Reading text
Content starts

Stop codons are rare in all alternative splicing (AS) modes. Frameshifts show a more heterogeneous distribution, with intron retention events harboring most frameshifts.
We performed a GO analysis to test for an enrichment of particular functional categories among the different alternative splicing modes. For intron retention and alternative acceptor no GO category was enriched. Alternative donors are enriched for genes involved in transmembrane transport (p-value = 0.006), substrate-specific transporter activity (p-value = 0.014), transporter activity (p-value = 0.026), transmembrane transporter activity (p-value = 0.027) and substrate-specific transmembrane transporter (p-value = 0.027). Finally, for exon-skipping events numerous categories are overrepresented, the most significant of them (p-value <0.001) relating to actin filament-based process, actin cytoskeleton organization, plasma membrane, regulation of multicellular organismal process, developmental process, biological regulation and regulation of biological process (all with p-value <0.001). The complete list of GO categories is reported in Dataset S1. Enrichment maps uncovering the relationships among the overrepresented GO terms are given in Figure S5.
We observed the presence of RNA polymerase run-on fragments  for 168 genes, as reported by cuffcompare (class-code “p”). These are presumably transcripts in which the RNA Pol II continued transcription for some distance beyond the normal 3′end of the gene as previously shown in yeast . We asked if particular classes of genes are more prone to produce run-on fragments by performing a GO analysis and found a significant enrichment for biological regulation (p-value = 0.01) and signal transduction (p-value = 0.043).

Content ends

Listed entries
Content starts

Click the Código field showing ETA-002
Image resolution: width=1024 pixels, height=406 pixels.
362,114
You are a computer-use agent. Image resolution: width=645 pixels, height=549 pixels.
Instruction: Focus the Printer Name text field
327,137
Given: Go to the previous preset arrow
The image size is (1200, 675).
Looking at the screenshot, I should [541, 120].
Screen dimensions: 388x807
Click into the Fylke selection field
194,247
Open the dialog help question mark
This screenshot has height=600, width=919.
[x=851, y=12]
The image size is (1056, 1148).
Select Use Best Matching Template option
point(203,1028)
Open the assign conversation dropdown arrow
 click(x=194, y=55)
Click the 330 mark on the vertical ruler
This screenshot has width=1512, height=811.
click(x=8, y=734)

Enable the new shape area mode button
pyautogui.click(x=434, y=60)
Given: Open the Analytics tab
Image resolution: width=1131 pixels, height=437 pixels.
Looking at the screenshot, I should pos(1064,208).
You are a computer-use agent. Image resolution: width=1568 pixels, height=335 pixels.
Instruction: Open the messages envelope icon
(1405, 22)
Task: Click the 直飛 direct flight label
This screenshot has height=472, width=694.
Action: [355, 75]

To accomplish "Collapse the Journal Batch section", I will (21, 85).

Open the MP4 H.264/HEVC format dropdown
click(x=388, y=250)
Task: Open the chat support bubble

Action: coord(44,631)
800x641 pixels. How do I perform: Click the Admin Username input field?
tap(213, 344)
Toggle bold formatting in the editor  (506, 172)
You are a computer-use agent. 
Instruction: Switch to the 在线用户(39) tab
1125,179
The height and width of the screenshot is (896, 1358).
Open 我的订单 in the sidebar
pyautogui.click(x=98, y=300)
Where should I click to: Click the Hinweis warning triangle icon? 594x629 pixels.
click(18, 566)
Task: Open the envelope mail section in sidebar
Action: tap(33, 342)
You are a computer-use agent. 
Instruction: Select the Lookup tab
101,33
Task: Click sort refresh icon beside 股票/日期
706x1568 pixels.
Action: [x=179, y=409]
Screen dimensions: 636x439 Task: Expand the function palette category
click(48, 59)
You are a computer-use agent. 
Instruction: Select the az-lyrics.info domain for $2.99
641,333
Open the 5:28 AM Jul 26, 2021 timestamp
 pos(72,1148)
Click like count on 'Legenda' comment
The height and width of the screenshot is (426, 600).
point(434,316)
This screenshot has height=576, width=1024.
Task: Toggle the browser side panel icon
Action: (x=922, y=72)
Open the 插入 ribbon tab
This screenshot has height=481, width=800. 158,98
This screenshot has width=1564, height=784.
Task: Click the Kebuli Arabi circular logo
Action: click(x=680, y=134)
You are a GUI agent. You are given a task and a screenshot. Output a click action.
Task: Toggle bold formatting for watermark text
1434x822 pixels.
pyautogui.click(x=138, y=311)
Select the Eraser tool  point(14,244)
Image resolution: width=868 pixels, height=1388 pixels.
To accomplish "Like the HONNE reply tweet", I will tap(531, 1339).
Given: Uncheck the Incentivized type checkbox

Content ends

Questions
**a.** In the alternative splicing text, copy the passage that starts at the words "Stop codons are" and ends after the words "harboring most frameshifts.".
**b.** Answer these questions from the alternative splicing text.
(i) Which events harbor most frameshifts?
(ii) For which two alternative splicing modes was no GO category enriched?
(iii) For how many genes were RNA polymerase run-on fragments observed?

Outputs for the tasks
**a.**
Stop codons are rare in all alternative splicing (AS) modes. Frameshifts show a more heterogeneous distribution, with intron retention events harboring most frameshifts.

**b.**
(i) Intron retention events
(ii) Intron retention and alternative acceptor
(iii) 168